Exercise objective: Please convert the entries below into a JSON list of strings, with one string for each line and blank lines omitted.

Records shown:
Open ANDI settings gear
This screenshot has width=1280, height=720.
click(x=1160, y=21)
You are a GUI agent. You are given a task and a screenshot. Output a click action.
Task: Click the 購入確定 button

Written answer:
[
  "Open ANDI settings gear",
  "This screenshot has width=1280, height=720.",
  "click(x=1160, y=21)",
  "You are a GUI agent. You are given a task and a screenshot. Output a click action.",
  "Task: Click the 購入確定 button"
]